**The problem:**
Substitute "position" for "location" in the lines running from the one containing "Identify the location" through the end of the material, inclusive, and change nothing else. Reproduce only those lines and omit the pictures.

**Information given:**
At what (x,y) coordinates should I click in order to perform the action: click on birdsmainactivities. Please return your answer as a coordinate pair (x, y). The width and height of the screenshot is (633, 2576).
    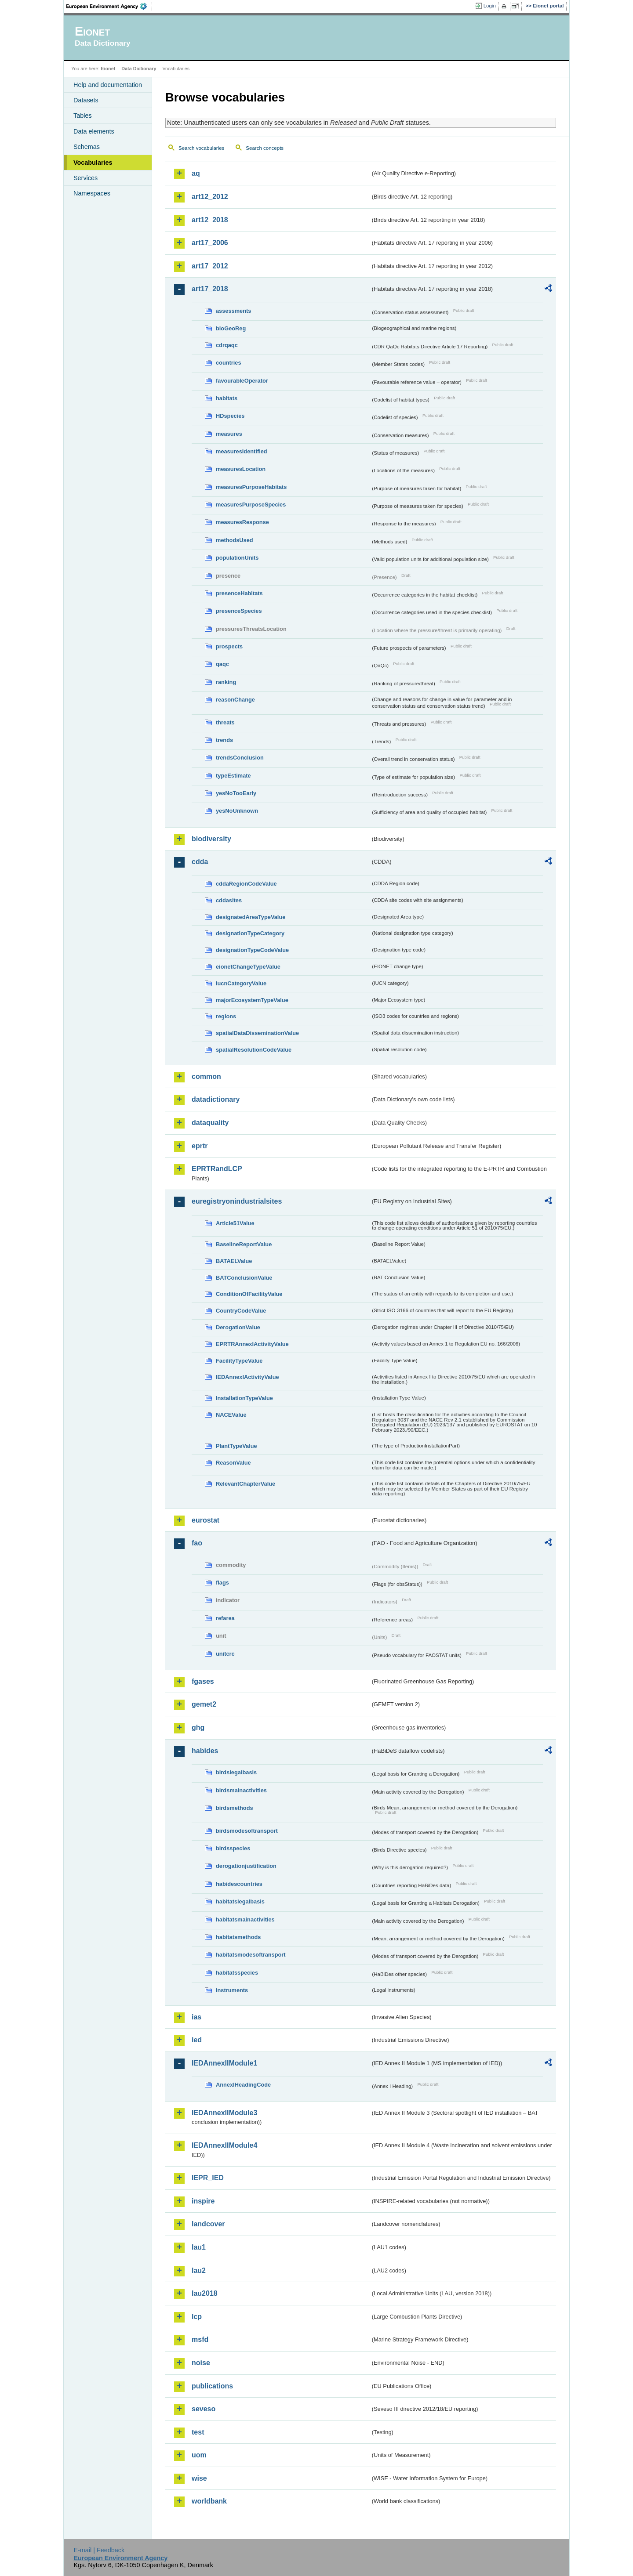
    Looking at the image, I should click on (241, 1790).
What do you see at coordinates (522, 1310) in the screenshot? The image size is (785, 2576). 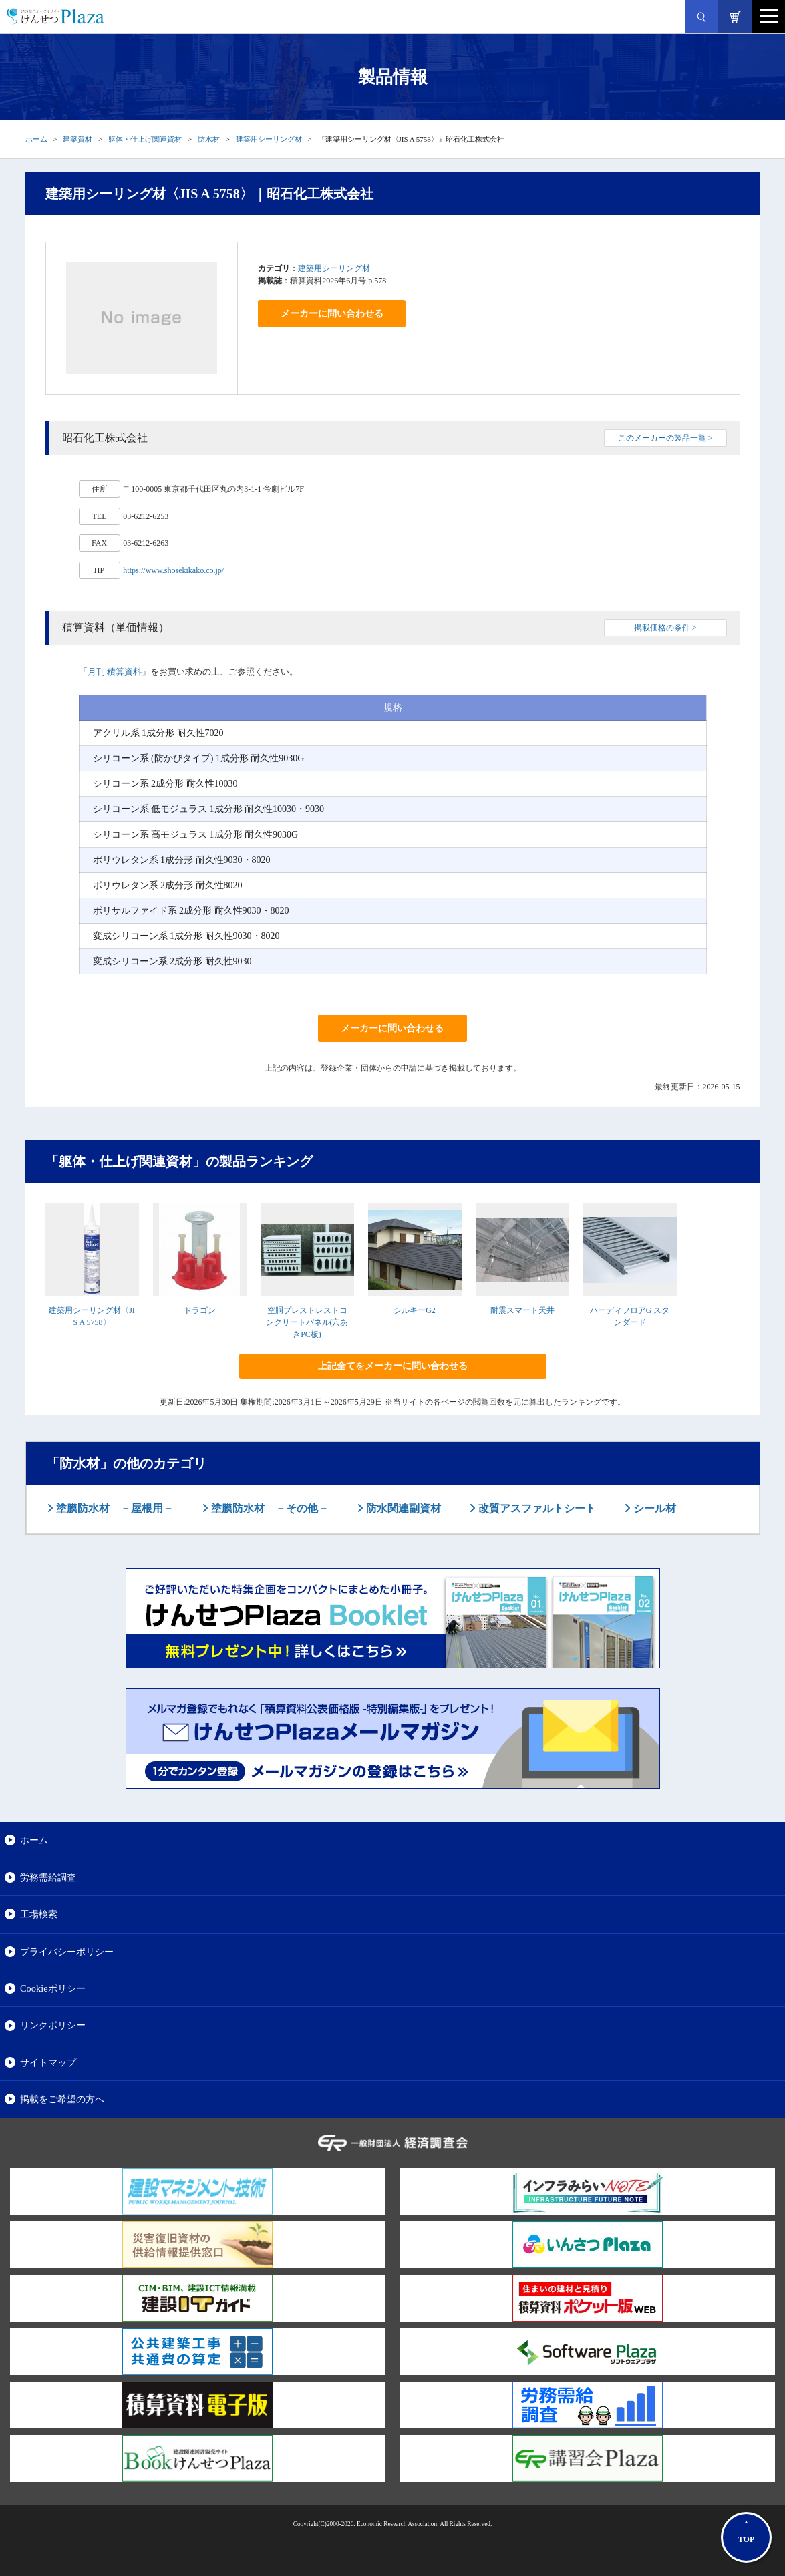 I see `耐震スマート天井` at bounding box center [522, 1310].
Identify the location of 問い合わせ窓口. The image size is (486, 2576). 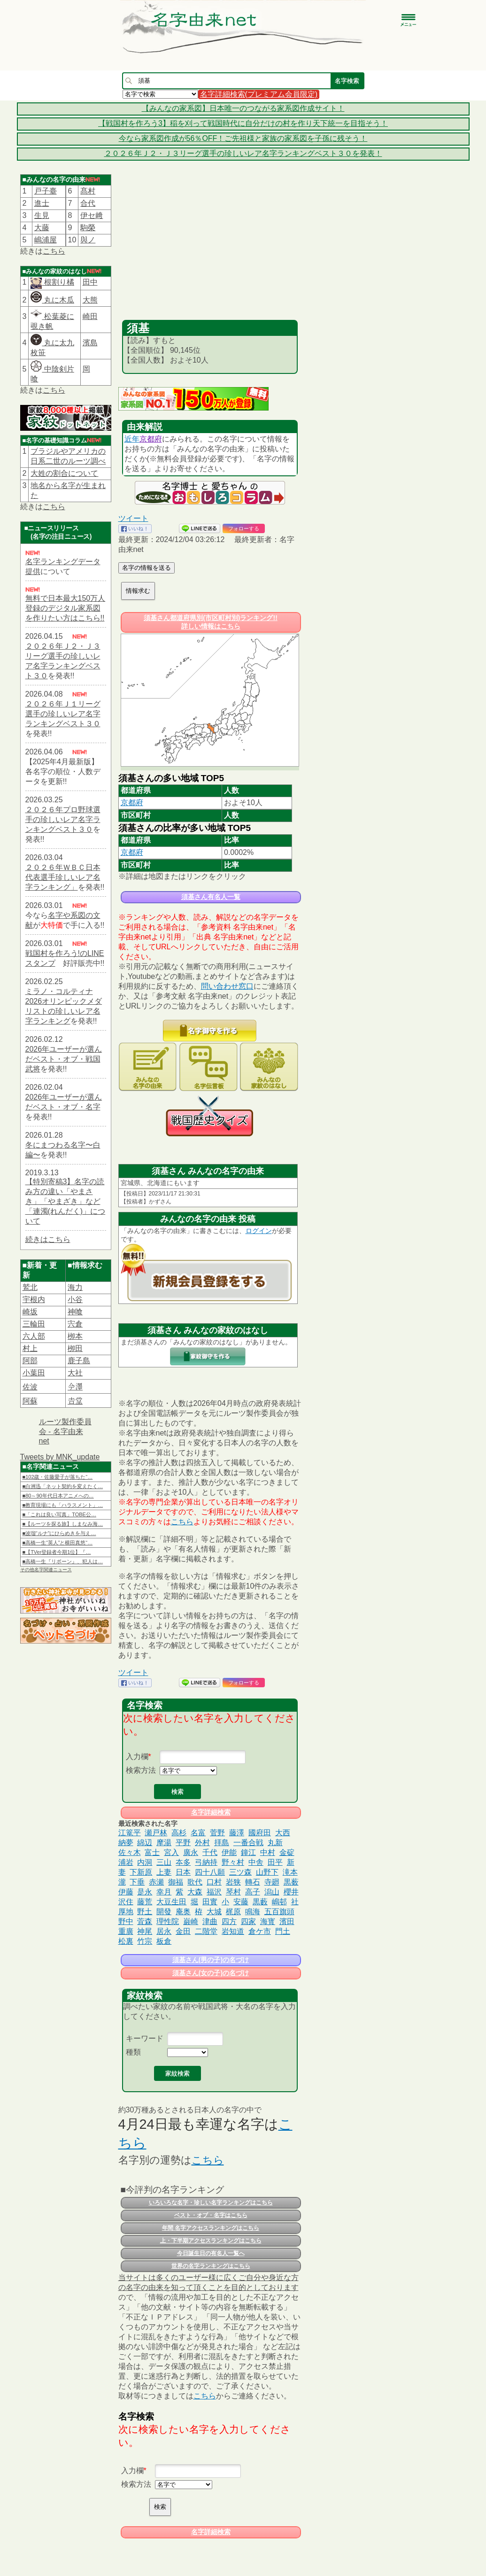
(227, 986).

**Reply to the task:**
Identify the position of 問い合わせ窓口. The image size is (486, 2576). 
(227, 986).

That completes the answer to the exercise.